» **Problem description**: Select each line of the rows below that contains the string "pixels". Case counts.

[Dataset excerpt]
=-=-=-=-=
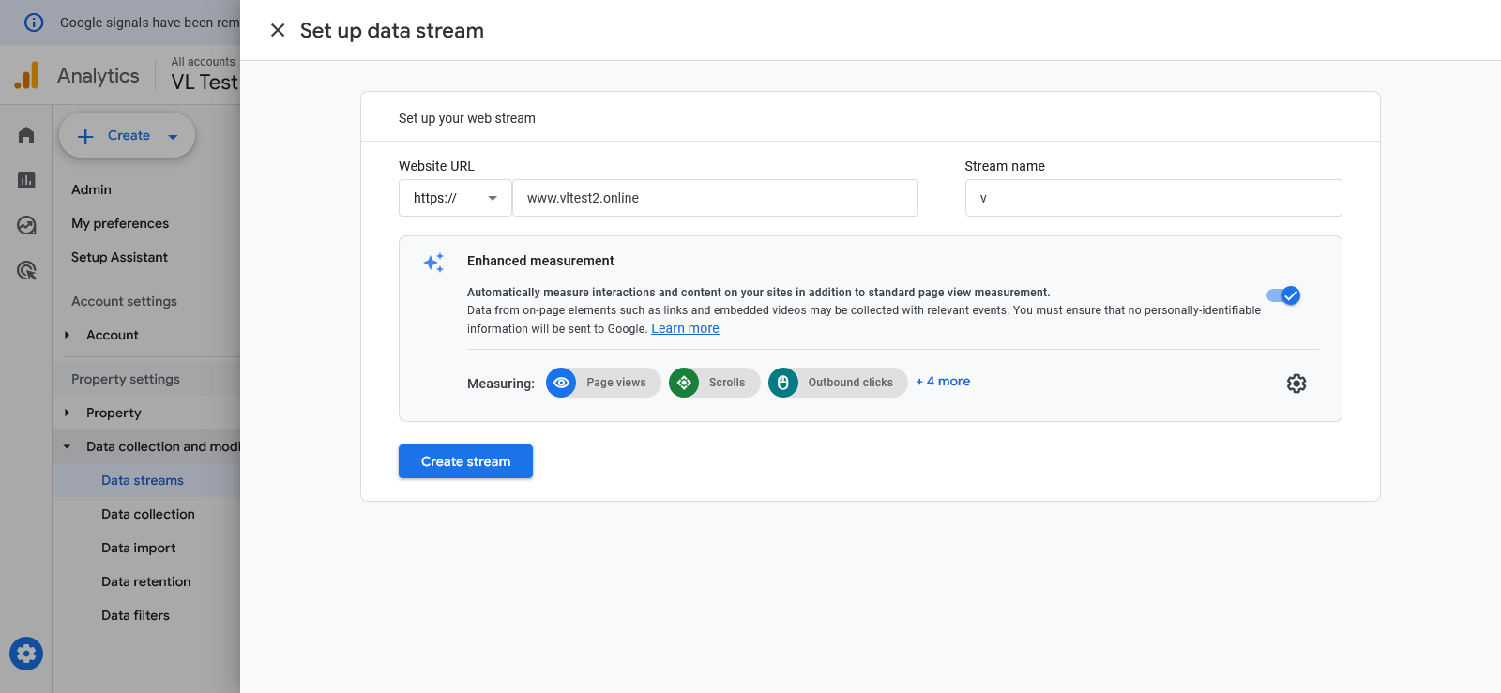Click the Create stream button
1501x693 pixels.
(x=465, y=461)
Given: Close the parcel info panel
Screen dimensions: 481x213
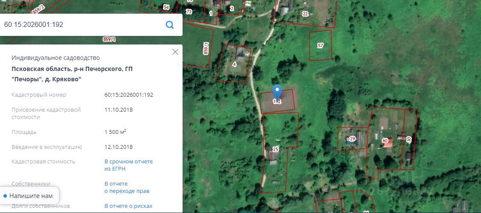Looking at the screenshot, I should tap(175, 52).
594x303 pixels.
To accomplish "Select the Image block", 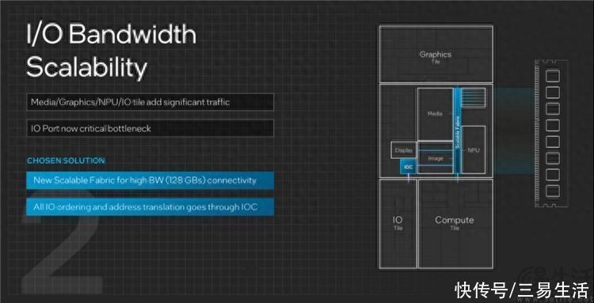I will coord(436,158).
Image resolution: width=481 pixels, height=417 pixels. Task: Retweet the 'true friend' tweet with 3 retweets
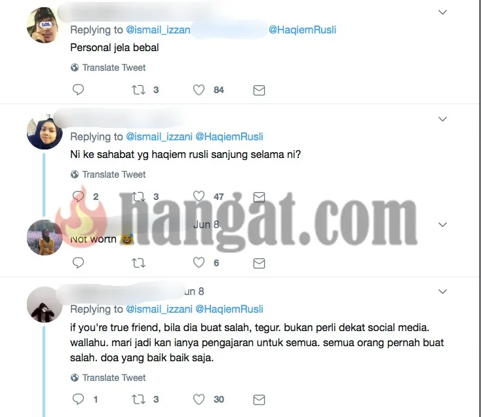138,399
=-=-=-=-=
» **Written solution**:
1501x693 pixels.
594x303 pixels.
Image resolution: width=481 pixels, height=417 pixels. Task: Retweet the 'true friend' tweet with 3 retweets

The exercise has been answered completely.